* _PROBLEM DETAILS_: Return every line from the records below with the string "computer".

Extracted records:

━━━━

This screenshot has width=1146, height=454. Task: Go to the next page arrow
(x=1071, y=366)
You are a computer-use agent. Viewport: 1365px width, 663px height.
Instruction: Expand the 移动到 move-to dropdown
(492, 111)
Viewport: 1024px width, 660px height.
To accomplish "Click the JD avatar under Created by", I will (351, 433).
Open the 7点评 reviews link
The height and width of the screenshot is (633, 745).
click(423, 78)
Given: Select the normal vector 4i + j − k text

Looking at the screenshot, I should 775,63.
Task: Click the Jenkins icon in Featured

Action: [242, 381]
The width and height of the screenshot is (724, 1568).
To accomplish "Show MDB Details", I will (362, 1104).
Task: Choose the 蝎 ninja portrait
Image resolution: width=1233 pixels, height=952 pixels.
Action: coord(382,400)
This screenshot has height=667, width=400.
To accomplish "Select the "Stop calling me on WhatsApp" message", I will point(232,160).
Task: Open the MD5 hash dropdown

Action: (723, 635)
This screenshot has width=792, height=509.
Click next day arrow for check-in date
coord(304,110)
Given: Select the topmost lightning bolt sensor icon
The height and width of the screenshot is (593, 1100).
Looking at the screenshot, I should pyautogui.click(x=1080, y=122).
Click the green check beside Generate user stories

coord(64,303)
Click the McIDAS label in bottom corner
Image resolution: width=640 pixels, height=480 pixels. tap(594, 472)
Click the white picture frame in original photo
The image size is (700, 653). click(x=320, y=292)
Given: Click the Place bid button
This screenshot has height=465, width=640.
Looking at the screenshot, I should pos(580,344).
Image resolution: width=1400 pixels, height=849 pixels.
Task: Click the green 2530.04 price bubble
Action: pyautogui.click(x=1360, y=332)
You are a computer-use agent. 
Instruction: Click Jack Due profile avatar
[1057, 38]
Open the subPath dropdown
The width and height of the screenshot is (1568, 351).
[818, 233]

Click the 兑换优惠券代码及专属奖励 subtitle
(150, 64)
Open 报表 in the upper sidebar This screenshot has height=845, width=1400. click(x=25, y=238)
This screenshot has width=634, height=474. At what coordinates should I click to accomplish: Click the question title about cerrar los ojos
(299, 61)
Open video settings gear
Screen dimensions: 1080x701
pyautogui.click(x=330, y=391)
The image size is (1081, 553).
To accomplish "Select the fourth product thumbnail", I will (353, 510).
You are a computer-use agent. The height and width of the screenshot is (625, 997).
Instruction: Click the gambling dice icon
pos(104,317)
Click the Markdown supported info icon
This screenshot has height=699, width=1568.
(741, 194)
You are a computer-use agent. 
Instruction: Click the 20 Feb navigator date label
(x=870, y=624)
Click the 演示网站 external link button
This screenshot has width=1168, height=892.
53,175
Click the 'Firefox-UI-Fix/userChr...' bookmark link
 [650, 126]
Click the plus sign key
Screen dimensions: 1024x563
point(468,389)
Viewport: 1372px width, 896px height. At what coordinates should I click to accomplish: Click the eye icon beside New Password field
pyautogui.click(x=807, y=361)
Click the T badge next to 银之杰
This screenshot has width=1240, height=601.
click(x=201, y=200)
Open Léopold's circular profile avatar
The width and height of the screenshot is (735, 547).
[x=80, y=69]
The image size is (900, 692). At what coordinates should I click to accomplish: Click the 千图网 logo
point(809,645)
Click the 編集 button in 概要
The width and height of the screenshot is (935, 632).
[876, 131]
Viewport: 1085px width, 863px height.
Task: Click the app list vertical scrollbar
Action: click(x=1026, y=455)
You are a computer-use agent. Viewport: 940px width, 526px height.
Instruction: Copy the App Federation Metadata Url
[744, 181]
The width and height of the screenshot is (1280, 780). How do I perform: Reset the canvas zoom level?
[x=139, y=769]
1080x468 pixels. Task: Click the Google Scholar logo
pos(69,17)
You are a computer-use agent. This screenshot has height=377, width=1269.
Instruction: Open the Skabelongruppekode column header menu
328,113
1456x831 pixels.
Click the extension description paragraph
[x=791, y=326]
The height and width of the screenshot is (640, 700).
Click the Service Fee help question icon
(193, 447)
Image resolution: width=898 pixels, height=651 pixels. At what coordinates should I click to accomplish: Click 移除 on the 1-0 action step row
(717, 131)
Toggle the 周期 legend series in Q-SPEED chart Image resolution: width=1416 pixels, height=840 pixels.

━━━━

* _ANSWER TO THIS PROBLEM_:
You are a computer-use agent. Viewport: 1365px width, 663px height.
You are a computer-use agent. 
You are a computer-use agent. The height and width of the screenshot is (625, 997).
You are a computer-use agent. 
You are a computer-use agent. Viewport: 940px width, 526px height.
You are a computer-use agent. This screenshot has height=377, width=1269.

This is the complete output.